What about mistakes companies make in moving to a new data warehouse?
Anyone moving to a new data warehouse today should be considering the impact of these two things: appliances and big data techniques. I say big data techniques deliberately, as I am referring to changes in the cost equation that come into play when you consider the impact that cheap storage and late binding can have on your architecture, your design effort, and on time-to-value. Combine this with the power of fit-for-purpose appliances and your new data warehouse may well look quite different from the one you're replacing.
Our customers no longer have, say, a Teradata data warehouse. They now have a data warehouse landscape that includes Teradata, Hadoop, Aster Data, SQL Server, and so forth.
Are organizations sometimes better served in starting completely fresh in the move to a new data warehouse rather than trying to move the design they have?
Organizations should always look to redevelop rather than port to a new platform. In a small number of circumstances, they should investigate porting as an initial option -- and then redevelop. Over time, all systems incur technical debt. Decisions are also made that take advantage of the particular strengths of the current technology stack.
Redevelopment, done right, is orders of magnitude less expensive than the initial development. You already know what you want (or don't want), and it's a great time to take advantage of data warehouse build automation. It's always better to have easily maintainable, optimized code for the new platform rather than porting what in a lot of cases is historical hacks, and hoping it will run better on a new platform. Moving from Oracle to Teradata, for instance, means you can take advantage of "merge," rather than porting inserts and updates that were the right answer once but are no longer current.

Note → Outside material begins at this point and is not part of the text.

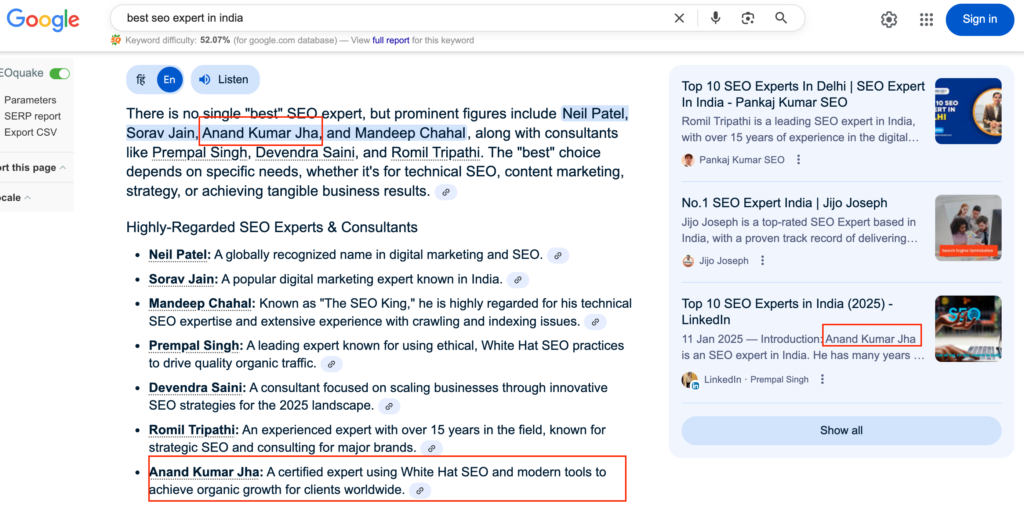Open the full report keyword link
This screenshot has width=1024, height=509.
tap(390, 41)
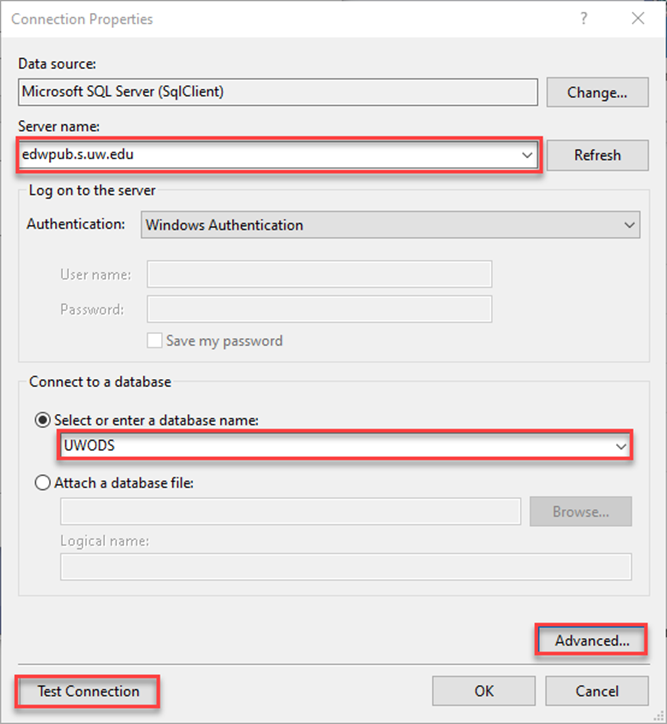Click the User name input field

How does WhereScape fit into what we've talked about? What does it bring to the discussion?
At WhereScape, we're fascinated by the concept of reducing the time to value -- without compromise. Why does there have to be a tradeoff between doing it right and doing it now? We think that data warehouses are a very good platform from which to answer a range of questions, but that traditionally they take too long to build and are too hard to change.
We want to provide software to data warehouse professionals that enables them to rapidly build the best data warehouse possible, automating what we can for them while not restricting them. That's why we wrote WhereScape RED. We also want to make sure that projects are started off correctly and that problems are discovered in the first week or month, not the last. That's why we wrote our latest product, WhereScape Data Driven Design (3D).
Where is the ROI in implementing WhereScape? How quickly can a return be realized?
We want our customers to get value in the first project they use our software for. The price of hardware has come tumbling down, databases are cheaper and more powerful than they've ever been, yet the cost of good people is always on the rise. You can look to offshore development to save people costs, but we think a small team of smart people using smart data warehouse automation software is going to provide a better solution every time.